Problem requirements
Can you pull out each line of the data below that includes the word "computer"?

Extracted entries
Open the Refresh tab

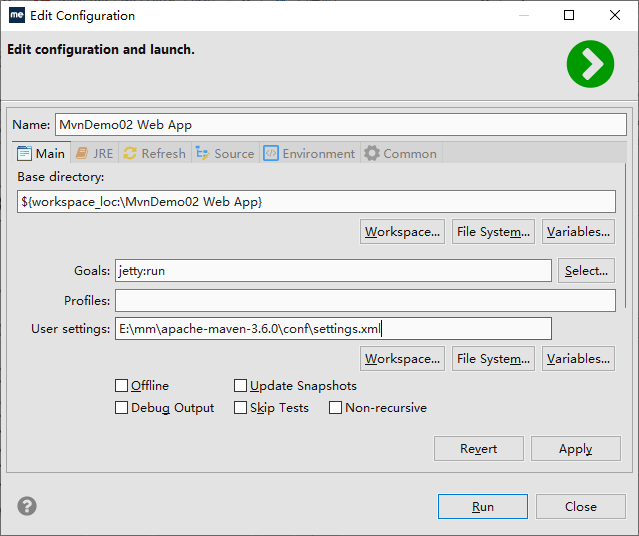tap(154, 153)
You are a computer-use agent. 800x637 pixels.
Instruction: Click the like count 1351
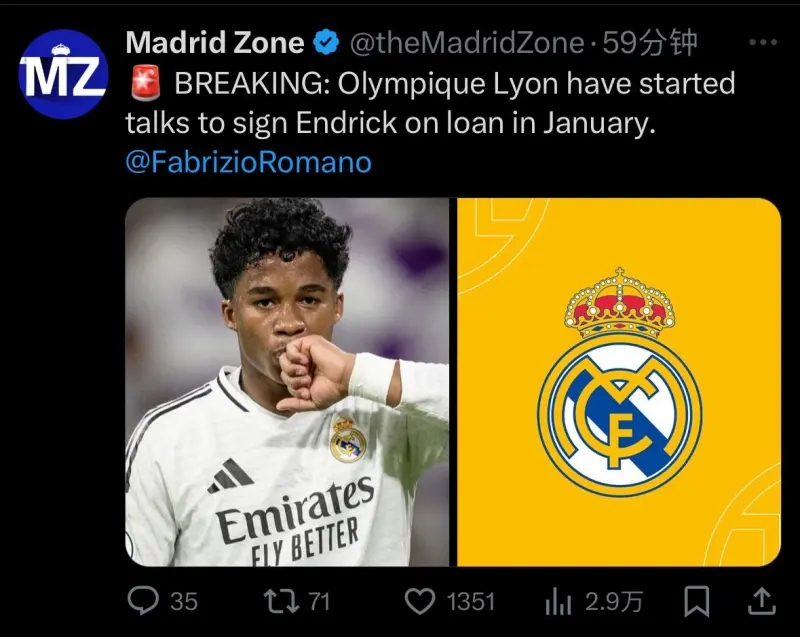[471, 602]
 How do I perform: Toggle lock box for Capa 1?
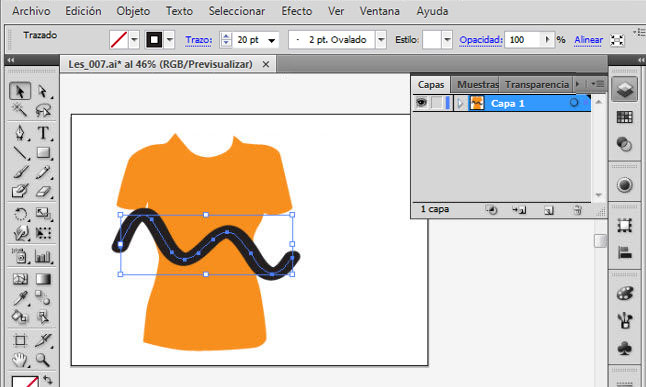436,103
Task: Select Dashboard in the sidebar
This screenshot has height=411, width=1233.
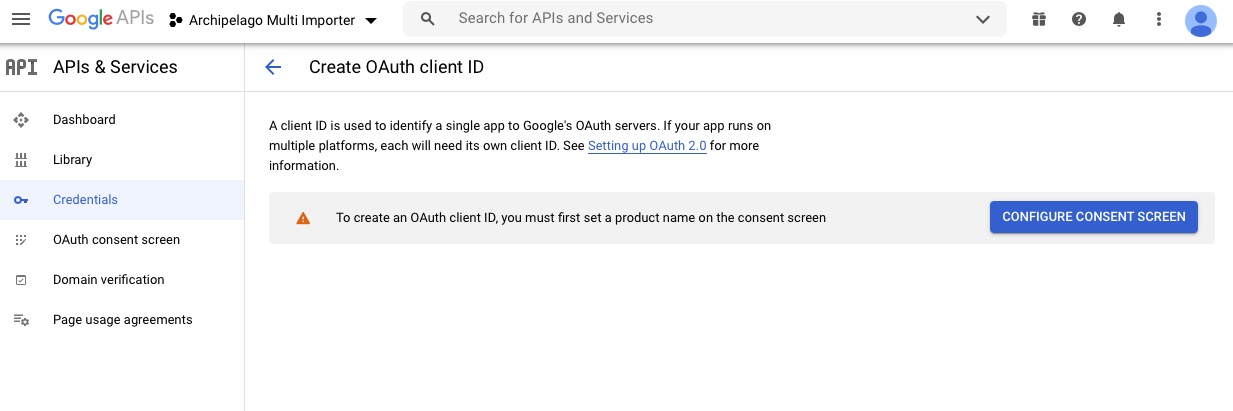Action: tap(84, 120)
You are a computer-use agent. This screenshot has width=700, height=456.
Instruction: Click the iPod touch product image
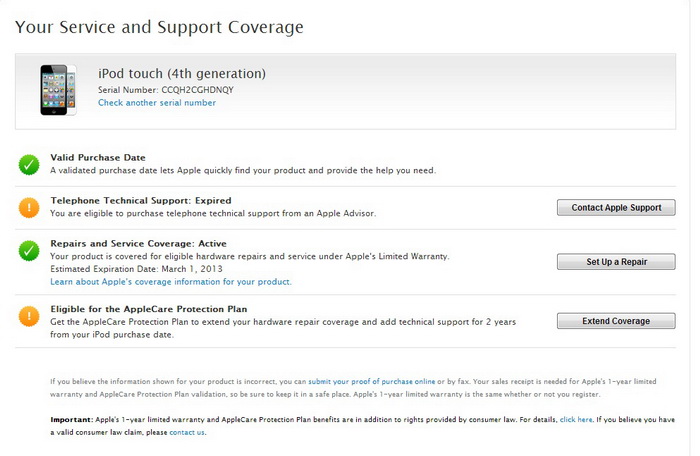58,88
--
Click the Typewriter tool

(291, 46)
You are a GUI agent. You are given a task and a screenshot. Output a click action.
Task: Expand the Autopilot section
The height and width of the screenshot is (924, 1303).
==
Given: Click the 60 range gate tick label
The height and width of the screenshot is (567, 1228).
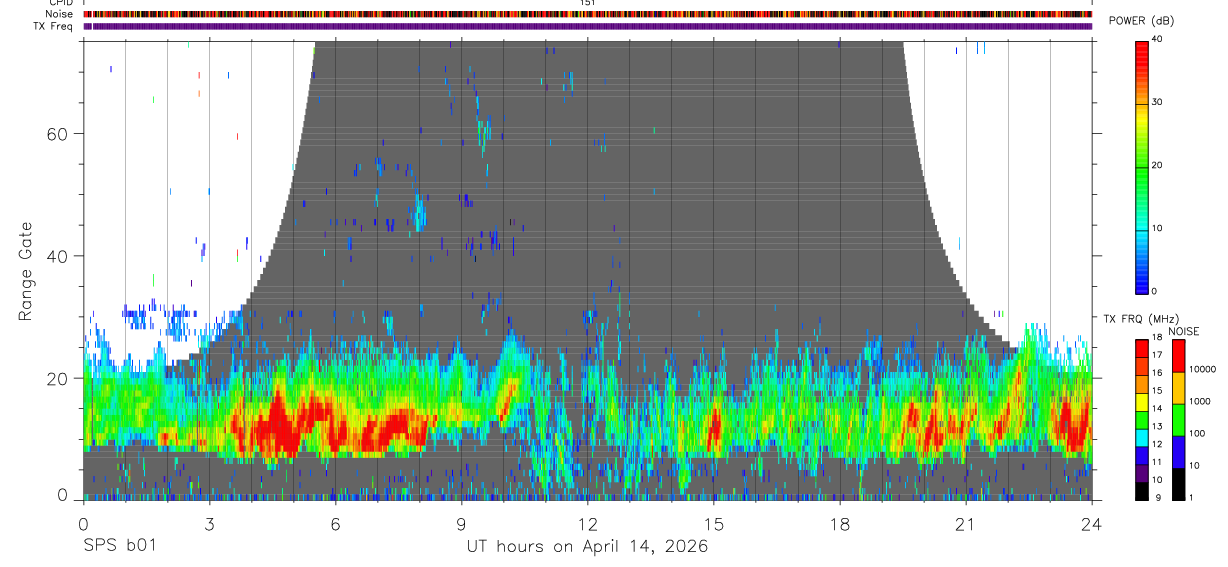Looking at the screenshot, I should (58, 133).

Your solution
You are a computer-use agent. 800x637 pixels.
You are a computer-use agent. This screenshot has width=700, height=456.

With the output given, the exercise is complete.